Abstract
Based upon case study research, Jackson (Citation2000) earlier proposed that school improvement could be conceptualized as a journey, and that the improvement challenges which schools face are determined, in part, by their location in that journey. This study sought to build upon these propositions by determining if it was indeed possible to classify schools according to different patterns of academic growth during their “school improvement journeys”. Then the research examined whether these patterns of school improvement could be linked to contextual conditions of the schools and changes in specific alterable school-level variables. The study found that schools could be successfully classified according to several predominant patterns of school improvement and that these patterns of growth in learning could be linked to features of the school context as well as to changes in collaborative, learning-directed leadership and school academic capacity.
Acknowledgements
The authors wish to acknowledge the funding support of the Research Grant Council (RGC) of Hong Kong for its support through the General Research Fund (GRF 840509) to development of the methodologies used for longitudinal modeling in this study.
Notes
1. Our initial examination of the measurement model used to define the latent improvement capacity and leadership factors at three points in time suggested that school improvement capacity and leadership displayed measurement invariance over time (defined as invariant factor structure, item loadings, and item intercepts). We then provided evidence that teachers' perceptions about schools' underlying capacity and collaborative leadership changed over time (as summarized in ).

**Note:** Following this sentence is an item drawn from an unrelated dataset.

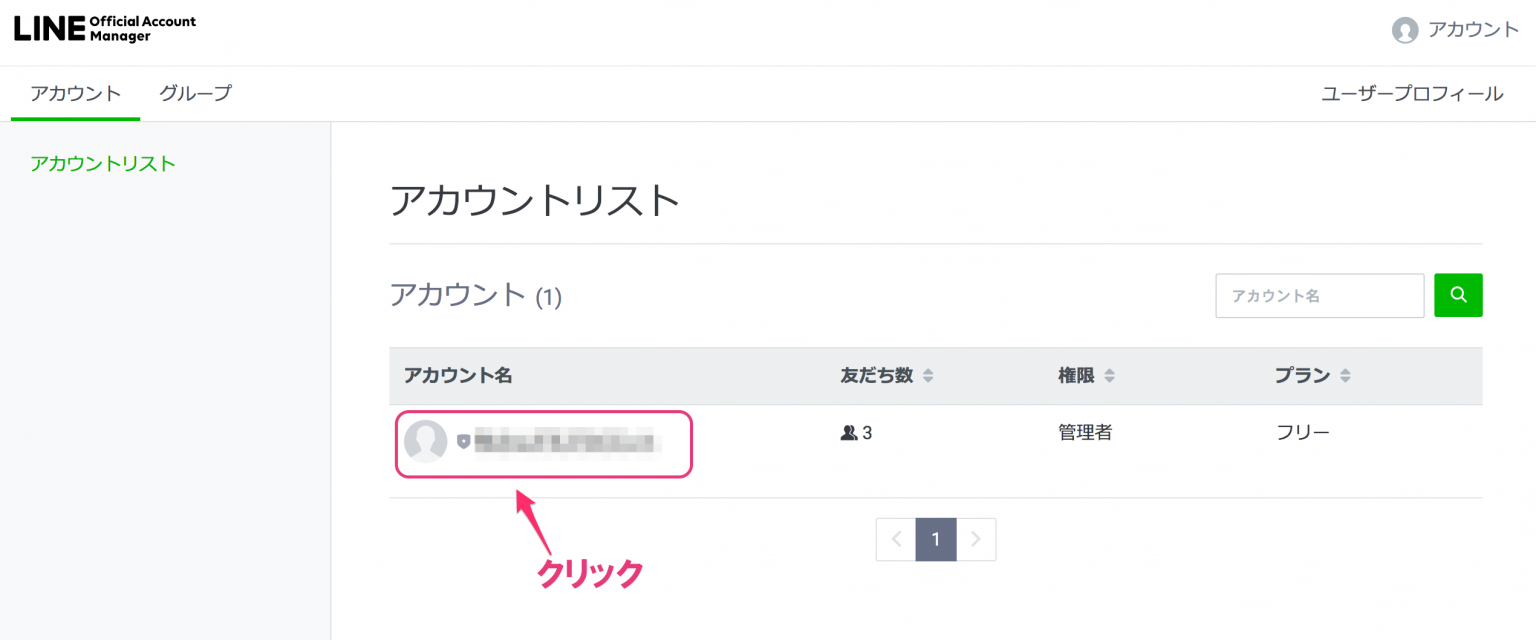Click the shield badge beside account name
The width and height of the screenshot is (1536, 640).
point(463,441)
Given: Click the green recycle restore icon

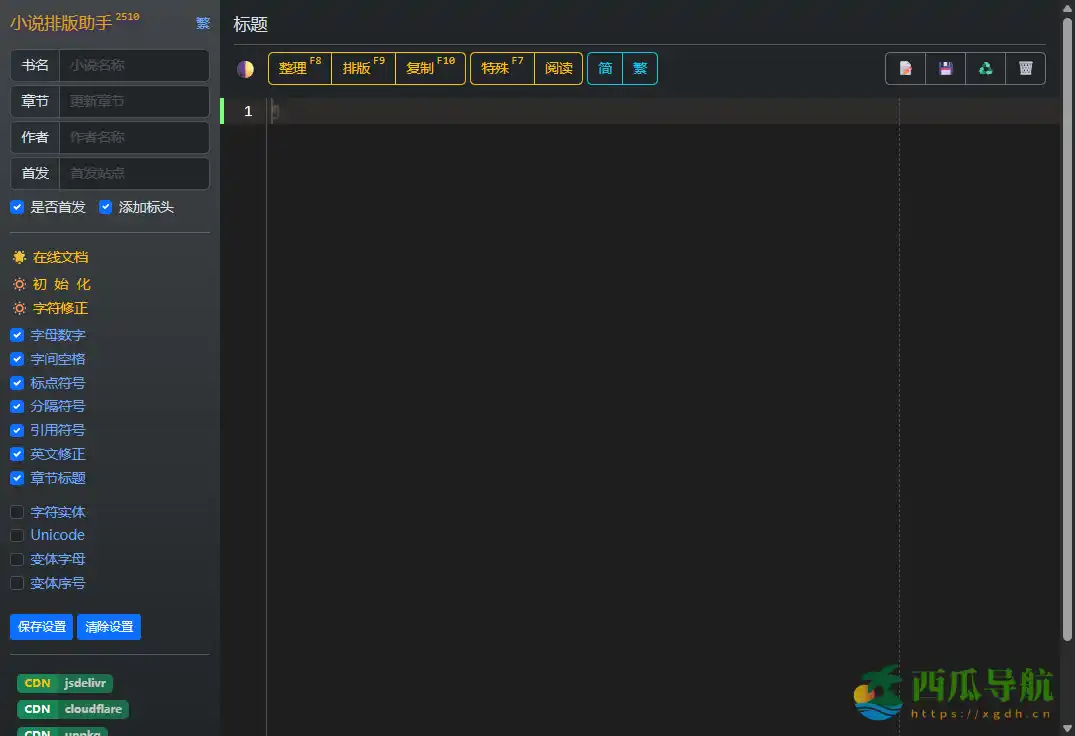Looking at the screenshot, I should [985, 69].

2. One possible reason for the lack of association between school context and teacher mobility is that mobility is driven primarily by retirement patterns and the union contract specifying transfer and hiring procedures (based on seniority) rather than by principal discretion in hiring teachers.
3. We found only low-socioeconomic status (SES) and math scores were significantly related to student likelihood to change schools or enter the cohort late. In each case, the identified relationships were in a different direction for each dichotomous outcome. At the school level, there was no consistent predictor identified across both dichotomous outcomes (i.e., staff stability was negatively related to student likelihood to change schools; school composition (percentages of low-SES, English language learner [ELL], and special education [SPED] students) was positively related to students' likelihood to enter the study late).